This may look more troublesome, but the benefits are:

  • You can define any network structure
  • You can control every step of the training process
  • You can do things that sklearn can hardly cover, such as CNNs, RNNs, Transformers, and fine-tuning large models

sklearn to PyTorch gear-shift diagram

  • In sklearn, this whole chain is mostly wrapped inside fit()
  • In PyTorch, this chain is fully exposed

So the key thing to learn in PyTorch is not “a few more APIs,” but: you start to truly work with the internal structure of model training.

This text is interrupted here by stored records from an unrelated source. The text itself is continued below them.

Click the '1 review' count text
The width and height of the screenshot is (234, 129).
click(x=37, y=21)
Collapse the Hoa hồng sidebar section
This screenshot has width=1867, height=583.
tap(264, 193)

Let’s do the simplest linear regression task: given study time, predict exam score.

import numpy as np
from sklearn.linear_model import LinearRegression
# Study time (hours)
X = np.array([[1.0], [2.0], [3.0], [4.0], [5.0]], dtype=np.float32)
# Corresponding scores
y = np.array([52.0, 59.0, 66.0, 73.0, 80.0], dtype=np.float32)
sk_model = LinearRegression()
sk_model.fit(X, y)
print("sklearn intercept:", round(float(sk_model.intercept_), 2))
print("sklearn weight:", round(float(sk_model.coef_[0]), 2))
print("Predicted score for 6 hours of study:", round(float(sk_model.predict([[6.0]])[0]), 2))

Expected output:

Terminal window
sklearn intercept: 45.0
sklearn weight: 7.0
Predicted score for 6 hours of study: 87.0

You get a straight-line model, and the process is very smooth: fit() has already found the line score = 7 * hours + 45.

import torch
from torch import nn
torch.manual_seed(42)
# 1. Convert data to tensors
X_torch = torch.tensor([[1.0], [2.0], [3.0], [4.0], [5.0]])
y_torch = torch.tensor([[52.0], [59.0], [66.0], [73.0], [80.0]])
# 2. Define the model: a linear layer y = wx + b
model = nn.Linear(in_features=1, out_features=1)
# 3. Define the loss function
loss_fn = nn.MSELoss()
# 4. Define the optimizer
optimizer = torch.optim.SGD(model.parameters(), lr=0.01)
# 5. Training loop
for epoch in range(1000):
pred = model(X_torch) # forward
loss = loss_fn(pred, y_torch) # compute loss
optimizer.zero_grad() # clear old gradients
loss.backward() # backward
optimizer.step() # update parameters
if epoch % 200 == 0:
print(f"epoch={epoch:4d}, loss={loss.item():.4f}")
weight = model.weight.item()
bias = model.bias.item()
pred_6 = model(torch.tensor([[6.0]])).item()
print("PyTorch intercept:", round(bias, 2))
print("PyTorch weight:", round(weight, 2))
print("Predicted score for 6 hours of study:", round(pred_6, 2))

Expected output:

Terminal window
epoch= 0, loss=4031.2007
epoch= 200, loss=72.9774
epoch= 400, loss=18.8304
epoch= 600, loss=4.8588
epoch= 800, loss=1.2537
PyTorch intercept: 43.67
PyTorch weight: 7.37
Predicted score for 6 hours of study: 87.88

sklearn and PyTorch output comparison

Read the picture from top to bottom:

  • sklearn gives an exact line for this tiny dataset, then directly predicts 87.0
  • PyTorch starts from random parameters, repeatedly lowers loss, and ends near the same line
  • The important difference is not the destination, but how much of the training process you can see and control

Although the PyTorch code is longer than sklearn, it reveals the five core components of deep learning:

ComponentAnalogyRole
DataIngredientsThe input the model processes
ModelChefDecides how to turn input into output
Loss functionScore sheetJudges how well the model performs
OptimizerParameter tunerChanges parameters based on error
Training loopDaily reviewRepeats trial and error until performance improves

Later, when you learn CNNs, Transformers, RAG fine-tuning, or local model training, the essence is still these five things—only the model structure becomes more complex.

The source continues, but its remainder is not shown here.